[Opening Exercise input section]

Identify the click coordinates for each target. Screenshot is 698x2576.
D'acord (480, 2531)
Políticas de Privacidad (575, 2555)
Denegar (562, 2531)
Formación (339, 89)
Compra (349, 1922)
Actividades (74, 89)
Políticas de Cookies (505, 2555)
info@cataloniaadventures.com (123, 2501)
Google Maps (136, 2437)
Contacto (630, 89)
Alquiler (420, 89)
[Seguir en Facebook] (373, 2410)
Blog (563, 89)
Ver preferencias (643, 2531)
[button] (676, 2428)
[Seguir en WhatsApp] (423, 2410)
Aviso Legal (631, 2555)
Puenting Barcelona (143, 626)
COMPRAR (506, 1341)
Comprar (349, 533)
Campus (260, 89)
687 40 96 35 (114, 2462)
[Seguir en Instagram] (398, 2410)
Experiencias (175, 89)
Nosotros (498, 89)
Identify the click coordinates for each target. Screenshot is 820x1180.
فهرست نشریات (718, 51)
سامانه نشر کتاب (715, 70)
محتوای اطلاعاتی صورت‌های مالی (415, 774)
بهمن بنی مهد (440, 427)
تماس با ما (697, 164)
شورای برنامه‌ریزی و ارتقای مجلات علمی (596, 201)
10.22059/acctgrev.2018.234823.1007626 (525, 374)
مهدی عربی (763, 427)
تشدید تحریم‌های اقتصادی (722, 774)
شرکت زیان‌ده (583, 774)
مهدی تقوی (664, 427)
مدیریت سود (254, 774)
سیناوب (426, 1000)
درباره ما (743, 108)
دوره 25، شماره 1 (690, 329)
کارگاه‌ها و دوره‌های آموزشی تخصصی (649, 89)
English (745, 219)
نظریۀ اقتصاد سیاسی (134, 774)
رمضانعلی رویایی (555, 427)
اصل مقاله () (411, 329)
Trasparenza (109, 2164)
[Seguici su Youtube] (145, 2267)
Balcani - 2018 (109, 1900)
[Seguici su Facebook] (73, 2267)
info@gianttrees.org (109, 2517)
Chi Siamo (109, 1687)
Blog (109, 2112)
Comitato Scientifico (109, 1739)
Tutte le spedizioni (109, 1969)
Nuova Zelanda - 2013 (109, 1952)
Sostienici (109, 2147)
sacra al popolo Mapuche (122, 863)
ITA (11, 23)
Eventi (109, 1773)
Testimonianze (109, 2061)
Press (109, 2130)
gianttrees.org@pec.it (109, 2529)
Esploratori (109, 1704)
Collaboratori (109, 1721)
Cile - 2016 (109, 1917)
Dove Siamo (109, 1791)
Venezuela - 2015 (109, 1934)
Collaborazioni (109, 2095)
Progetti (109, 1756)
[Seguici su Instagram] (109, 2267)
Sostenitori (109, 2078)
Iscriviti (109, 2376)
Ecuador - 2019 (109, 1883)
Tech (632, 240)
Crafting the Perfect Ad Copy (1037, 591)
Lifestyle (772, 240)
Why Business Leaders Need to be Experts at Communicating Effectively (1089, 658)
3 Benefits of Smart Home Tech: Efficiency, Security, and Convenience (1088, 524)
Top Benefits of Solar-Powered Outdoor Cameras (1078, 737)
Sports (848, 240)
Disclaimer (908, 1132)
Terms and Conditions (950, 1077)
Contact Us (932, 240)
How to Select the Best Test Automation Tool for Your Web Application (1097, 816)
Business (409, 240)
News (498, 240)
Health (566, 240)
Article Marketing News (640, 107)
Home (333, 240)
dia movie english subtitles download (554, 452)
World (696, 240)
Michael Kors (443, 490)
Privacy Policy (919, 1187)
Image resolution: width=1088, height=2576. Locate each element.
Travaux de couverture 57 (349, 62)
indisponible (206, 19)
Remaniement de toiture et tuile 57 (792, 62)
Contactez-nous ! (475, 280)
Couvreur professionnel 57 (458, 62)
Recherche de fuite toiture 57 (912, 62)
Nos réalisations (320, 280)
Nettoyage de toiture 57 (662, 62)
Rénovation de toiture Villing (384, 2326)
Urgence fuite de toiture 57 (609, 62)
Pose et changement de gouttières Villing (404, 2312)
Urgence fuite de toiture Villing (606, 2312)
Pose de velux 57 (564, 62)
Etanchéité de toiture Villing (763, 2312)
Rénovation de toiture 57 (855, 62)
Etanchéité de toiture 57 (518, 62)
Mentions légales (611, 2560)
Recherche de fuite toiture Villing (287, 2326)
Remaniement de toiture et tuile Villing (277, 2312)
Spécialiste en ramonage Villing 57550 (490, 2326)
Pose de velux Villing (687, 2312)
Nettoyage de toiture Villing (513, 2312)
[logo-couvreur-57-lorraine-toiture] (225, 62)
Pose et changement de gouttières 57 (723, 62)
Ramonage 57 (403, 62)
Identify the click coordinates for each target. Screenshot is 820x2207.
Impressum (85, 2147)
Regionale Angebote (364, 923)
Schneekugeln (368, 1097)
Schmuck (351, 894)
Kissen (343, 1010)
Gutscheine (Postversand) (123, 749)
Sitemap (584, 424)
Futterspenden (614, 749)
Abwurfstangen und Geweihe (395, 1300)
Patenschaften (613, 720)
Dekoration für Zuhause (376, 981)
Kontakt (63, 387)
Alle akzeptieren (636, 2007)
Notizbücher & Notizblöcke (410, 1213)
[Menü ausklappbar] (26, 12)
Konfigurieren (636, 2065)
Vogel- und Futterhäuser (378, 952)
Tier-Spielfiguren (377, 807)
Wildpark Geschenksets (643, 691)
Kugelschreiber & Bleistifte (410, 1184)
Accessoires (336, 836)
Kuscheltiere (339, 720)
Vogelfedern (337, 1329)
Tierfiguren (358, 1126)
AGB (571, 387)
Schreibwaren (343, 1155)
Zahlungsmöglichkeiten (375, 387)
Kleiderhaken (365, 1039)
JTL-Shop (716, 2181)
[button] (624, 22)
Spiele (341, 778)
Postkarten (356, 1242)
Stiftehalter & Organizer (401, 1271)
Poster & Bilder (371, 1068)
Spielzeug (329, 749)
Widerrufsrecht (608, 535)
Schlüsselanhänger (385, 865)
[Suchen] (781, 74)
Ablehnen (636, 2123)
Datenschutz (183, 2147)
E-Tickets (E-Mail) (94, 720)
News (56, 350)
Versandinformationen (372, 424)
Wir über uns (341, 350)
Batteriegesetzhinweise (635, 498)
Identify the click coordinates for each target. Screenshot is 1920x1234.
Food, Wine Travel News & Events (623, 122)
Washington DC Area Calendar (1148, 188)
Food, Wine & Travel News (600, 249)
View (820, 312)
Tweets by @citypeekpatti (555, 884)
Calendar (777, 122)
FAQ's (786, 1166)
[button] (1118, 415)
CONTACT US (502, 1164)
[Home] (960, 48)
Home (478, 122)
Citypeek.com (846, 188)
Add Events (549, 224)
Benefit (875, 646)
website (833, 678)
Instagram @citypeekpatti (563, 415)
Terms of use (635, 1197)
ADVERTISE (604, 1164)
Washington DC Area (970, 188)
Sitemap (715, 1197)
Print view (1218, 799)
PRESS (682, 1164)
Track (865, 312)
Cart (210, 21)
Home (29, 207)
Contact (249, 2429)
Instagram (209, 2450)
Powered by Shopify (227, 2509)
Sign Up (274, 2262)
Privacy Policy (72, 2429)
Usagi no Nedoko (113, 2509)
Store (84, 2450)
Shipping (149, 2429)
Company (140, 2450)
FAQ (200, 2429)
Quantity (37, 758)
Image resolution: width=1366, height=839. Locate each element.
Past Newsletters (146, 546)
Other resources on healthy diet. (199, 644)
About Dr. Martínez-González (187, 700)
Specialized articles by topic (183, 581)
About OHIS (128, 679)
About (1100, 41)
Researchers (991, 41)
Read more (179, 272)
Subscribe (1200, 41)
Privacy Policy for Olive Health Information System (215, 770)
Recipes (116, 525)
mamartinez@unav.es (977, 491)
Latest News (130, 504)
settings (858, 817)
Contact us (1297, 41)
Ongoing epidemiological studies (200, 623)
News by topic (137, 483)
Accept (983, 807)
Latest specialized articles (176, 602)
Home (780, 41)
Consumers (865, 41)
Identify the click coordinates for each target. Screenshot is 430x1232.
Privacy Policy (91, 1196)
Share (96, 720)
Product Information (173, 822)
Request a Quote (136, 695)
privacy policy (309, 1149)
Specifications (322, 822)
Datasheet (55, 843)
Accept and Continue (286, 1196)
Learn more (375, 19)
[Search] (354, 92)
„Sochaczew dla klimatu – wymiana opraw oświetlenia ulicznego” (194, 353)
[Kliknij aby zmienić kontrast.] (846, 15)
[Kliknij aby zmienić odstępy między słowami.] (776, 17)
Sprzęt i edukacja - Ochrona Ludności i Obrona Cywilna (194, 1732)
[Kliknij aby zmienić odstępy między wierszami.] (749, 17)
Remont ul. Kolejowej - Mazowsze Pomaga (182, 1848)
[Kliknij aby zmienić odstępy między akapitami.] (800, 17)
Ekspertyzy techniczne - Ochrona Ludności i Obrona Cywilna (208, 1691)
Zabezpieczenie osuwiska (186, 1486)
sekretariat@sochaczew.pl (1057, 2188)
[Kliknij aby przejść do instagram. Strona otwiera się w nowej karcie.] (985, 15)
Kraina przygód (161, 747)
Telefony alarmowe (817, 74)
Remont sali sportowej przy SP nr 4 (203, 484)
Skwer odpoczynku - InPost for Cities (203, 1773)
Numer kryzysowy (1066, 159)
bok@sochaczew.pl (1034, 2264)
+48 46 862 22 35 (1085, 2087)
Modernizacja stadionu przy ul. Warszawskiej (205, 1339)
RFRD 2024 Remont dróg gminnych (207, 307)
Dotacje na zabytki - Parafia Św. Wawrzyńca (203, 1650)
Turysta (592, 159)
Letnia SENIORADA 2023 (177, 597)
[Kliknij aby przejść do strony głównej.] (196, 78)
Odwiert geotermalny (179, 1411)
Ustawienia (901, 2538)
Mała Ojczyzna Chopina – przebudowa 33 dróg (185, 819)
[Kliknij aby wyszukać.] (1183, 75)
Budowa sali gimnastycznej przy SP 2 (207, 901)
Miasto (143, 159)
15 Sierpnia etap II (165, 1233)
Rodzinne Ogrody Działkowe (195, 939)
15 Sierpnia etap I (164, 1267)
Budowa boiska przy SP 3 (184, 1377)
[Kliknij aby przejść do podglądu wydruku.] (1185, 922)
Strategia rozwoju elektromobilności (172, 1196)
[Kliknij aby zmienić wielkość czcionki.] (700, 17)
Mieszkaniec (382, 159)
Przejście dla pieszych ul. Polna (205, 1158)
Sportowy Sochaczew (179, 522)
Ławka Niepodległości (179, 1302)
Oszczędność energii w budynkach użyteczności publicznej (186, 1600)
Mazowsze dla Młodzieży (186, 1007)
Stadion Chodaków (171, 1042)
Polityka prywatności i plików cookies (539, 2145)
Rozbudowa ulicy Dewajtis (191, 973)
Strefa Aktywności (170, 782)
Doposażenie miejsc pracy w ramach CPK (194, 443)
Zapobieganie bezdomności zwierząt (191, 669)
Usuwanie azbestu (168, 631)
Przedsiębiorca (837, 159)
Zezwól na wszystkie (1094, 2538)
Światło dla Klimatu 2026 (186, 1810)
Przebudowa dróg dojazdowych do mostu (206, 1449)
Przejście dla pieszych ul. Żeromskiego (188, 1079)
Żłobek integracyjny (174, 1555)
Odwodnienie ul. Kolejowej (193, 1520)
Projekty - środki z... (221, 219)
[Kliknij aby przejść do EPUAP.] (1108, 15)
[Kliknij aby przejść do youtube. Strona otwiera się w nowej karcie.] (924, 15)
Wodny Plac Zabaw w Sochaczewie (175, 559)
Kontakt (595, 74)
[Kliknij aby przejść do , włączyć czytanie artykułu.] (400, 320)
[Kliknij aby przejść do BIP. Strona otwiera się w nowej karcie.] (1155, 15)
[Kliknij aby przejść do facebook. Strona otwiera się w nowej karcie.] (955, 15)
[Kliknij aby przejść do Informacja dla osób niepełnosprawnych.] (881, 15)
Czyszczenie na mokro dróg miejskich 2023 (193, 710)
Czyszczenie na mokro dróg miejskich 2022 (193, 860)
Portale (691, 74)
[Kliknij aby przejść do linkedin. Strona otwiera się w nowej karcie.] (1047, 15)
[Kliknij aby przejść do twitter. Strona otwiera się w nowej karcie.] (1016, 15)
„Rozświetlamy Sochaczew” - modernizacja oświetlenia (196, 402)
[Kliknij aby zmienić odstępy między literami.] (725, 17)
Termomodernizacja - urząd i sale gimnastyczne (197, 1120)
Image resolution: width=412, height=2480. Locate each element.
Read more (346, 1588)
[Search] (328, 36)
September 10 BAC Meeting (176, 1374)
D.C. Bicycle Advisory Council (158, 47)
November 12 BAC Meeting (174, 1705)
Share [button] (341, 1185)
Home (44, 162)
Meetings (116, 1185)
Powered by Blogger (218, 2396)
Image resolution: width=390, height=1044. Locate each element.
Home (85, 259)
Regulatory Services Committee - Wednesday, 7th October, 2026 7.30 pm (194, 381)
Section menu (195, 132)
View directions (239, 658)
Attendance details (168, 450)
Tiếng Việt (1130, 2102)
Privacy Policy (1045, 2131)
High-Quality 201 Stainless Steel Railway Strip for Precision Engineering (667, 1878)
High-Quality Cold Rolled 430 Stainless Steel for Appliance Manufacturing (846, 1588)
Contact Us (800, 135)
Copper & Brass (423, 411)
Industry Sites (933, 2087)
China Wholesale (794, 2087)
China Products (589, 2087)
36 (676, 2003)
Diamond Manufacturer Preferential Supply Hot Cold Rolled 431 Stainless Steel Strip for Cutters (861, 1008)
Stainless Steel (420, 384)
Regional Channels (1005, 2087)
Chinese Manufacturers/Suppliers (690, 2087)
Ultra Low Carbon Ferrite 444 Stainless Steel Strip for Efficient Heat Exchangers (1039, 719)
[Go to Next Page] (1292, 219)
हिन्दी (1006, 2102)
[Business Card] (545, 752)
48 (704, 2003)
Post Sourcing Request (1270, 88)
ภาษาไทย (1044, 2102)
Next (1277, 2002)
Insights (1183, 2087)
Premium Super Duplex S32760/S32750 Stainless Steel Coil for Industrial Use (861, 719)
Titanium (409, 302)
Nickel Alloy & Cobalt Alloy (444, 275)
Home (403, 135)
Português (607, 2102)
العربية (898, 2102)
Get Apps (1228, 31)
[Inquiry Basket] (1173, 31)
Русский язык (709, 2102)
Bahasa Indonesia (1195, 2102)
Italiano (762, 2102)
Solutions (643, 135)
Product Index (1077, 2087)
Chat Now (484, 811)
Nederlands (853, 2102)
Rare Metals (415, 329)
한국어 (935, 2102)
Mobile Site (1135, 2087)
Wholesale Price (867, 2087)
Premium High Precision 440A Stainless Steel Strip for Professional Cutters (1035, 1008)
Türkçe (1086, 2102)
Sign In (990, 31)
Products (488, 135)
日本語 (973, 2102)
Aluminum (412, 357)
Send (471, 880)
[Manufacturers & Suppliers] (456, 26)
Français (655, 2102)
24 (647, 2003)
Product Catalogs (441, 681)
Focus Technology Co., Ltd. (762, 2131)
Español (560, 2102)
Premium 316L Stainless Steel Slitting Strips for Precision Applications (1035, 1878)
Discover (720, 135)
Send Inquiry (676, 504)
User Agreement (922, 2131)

[Closing Exercise input section]

Aim of the task = In your answer, include only the lines above starting at the line that holds "[Kliknij aby przejść do youtube." and ending at the line that holds "[Kliknij aby przejść do twitter.", copied exactly.

Your response =
[Kliknij aby przejść do youtube. Strona otwiera się w nowej karcie.] (924, 15)
Wodny Plac Zabaw w Sochaczewie (175, 559)
Kontakt (595, 74)
[Kliknij aby przejść do , włączyć czytanie artykułu.] (400, 320)
[Kliknij aby przejść do BIP. Strona otwiera się w nowej karcie.] (1155, 15)
[Kliknij aby przejść do facebook. Strona otwiera się w nowej karcie.] (955, 15)
[Kliknij aby przejść do Informacja dla osób niepełnosprawnych.] (881, 15)
Czyszczenie na mokro dróg miejskich 2023 (193, 710)
Czyszczenie na mokro dróg miejskich 2022 (193, 860)
Portale (691, 74)
[Kliknij aby przejść do linkedin. Strona otwiera się w nowej karcie.] (1047, 15)
[Kliknij aby przejść do twitter. Strona otwiera się w nowej karcie.] (1016, 15)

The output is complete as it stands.